== Your assignment ==
Find the line with "Instruction: Select the Magic Wand tool" in the data below. Repeat it and every line after it up to the end, exactly, but drop the pictures.

******************************

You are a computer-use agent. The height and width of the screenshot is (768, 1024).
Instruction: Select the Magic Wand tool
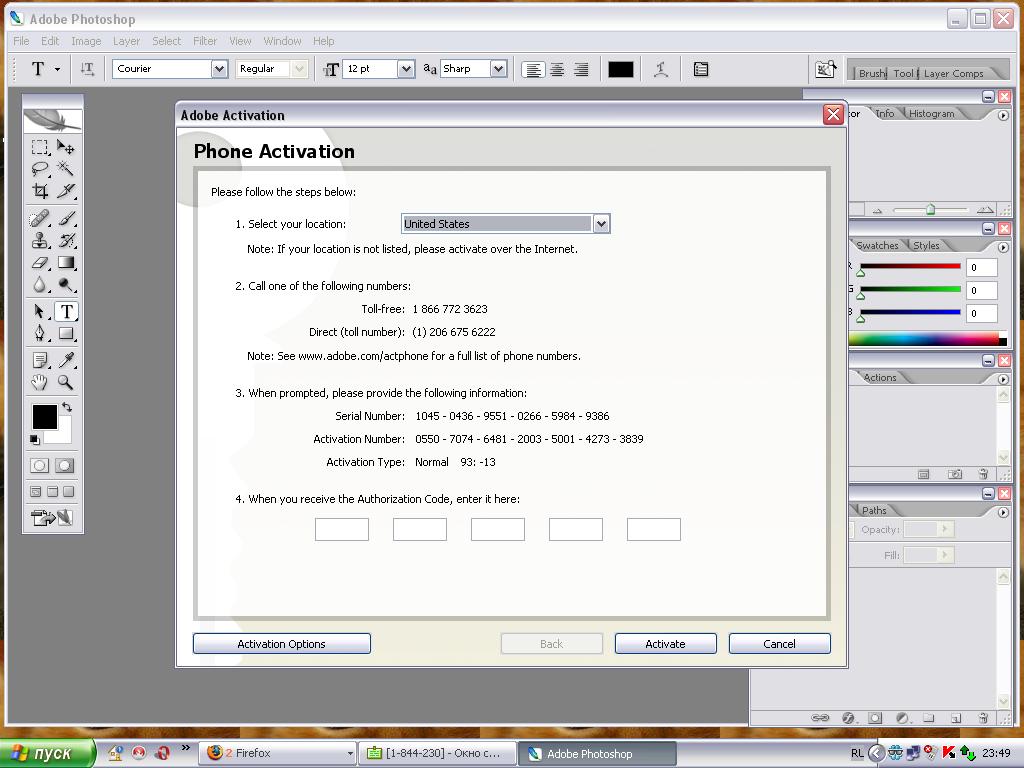(66, 168)
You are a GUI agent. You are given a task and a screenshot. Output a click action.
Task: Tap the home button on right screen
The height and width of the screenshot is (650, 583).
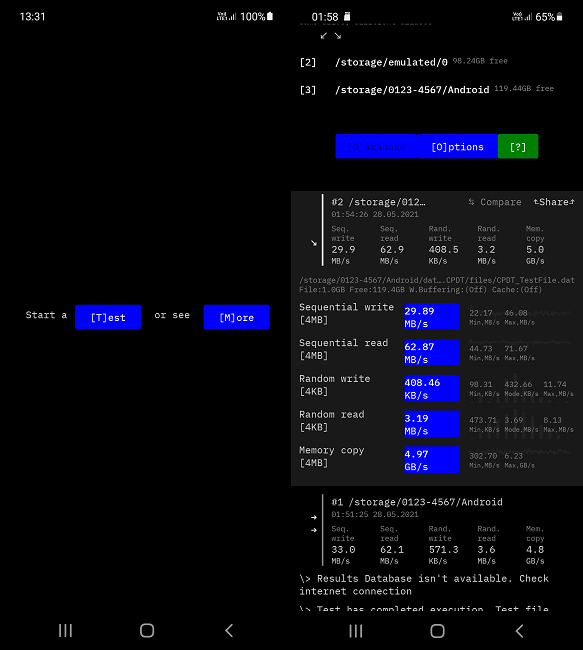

******************************

== Answer to this task ==
Instruction: Select the Magic Wand tool
(66, 168)
You are a GUI agent. You are given a task and a screenshot. Output a click action.
Task: Tap the home button on right screen
The height and width of the screenshot is (650, 583).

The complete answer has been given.